> **Saved entries**
=-=-=-=-=

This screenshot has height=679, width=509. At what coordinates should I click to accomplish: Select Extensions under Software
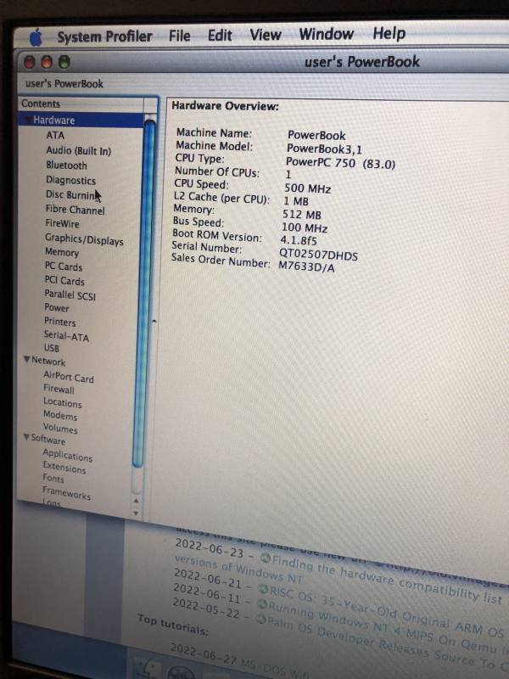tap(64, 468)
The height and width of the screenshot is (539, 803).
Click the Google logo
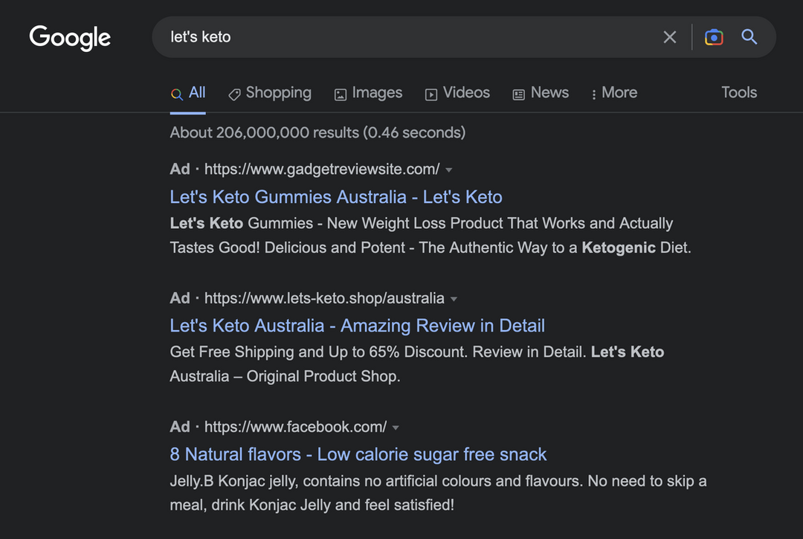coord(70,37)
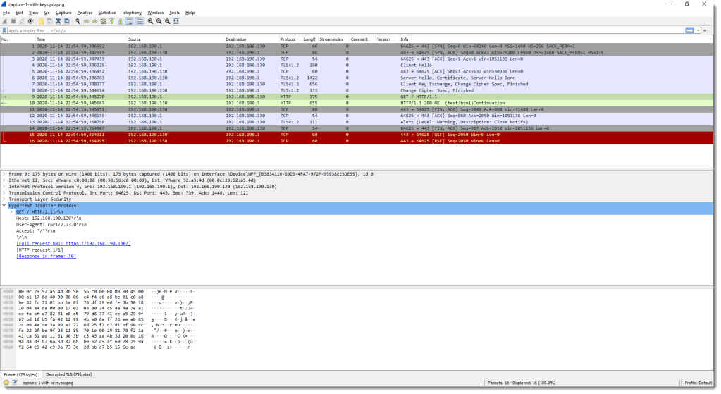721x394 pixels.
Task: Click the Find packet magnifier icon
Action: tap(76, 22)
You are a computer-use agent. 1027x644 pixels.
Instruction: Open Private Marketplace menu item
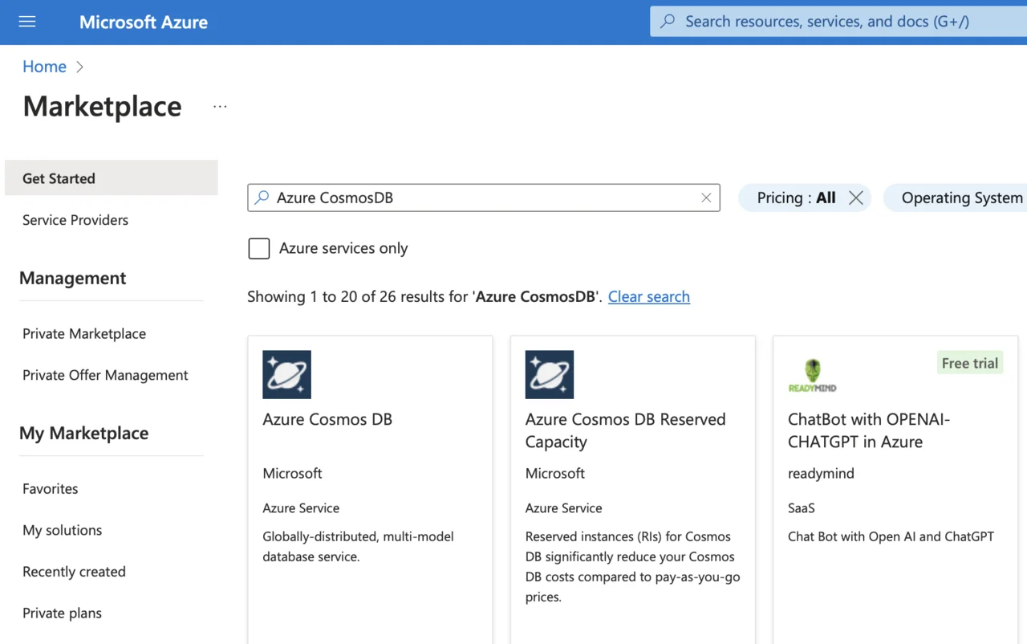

=-=-=-=-=

> **ASSIGNMENT**
An exact reprint of every record is required, with the pictures omitted.

> **THE ANSWER**
This screenshot has height=679, width=509. At what coordinates should I click to accomplish: Select Extensions under Software
tap(64, 468)
The height and width of the screenshot is (539, 803).
Click the Google logo
coord(70,37)
721x394 pixels.
Task: Click the Find packet magnifier icon
Action: tap(76, 22)
You are a computer-use agent. 1027x644 pixels.
Instruction: Open Private Marketplace menu item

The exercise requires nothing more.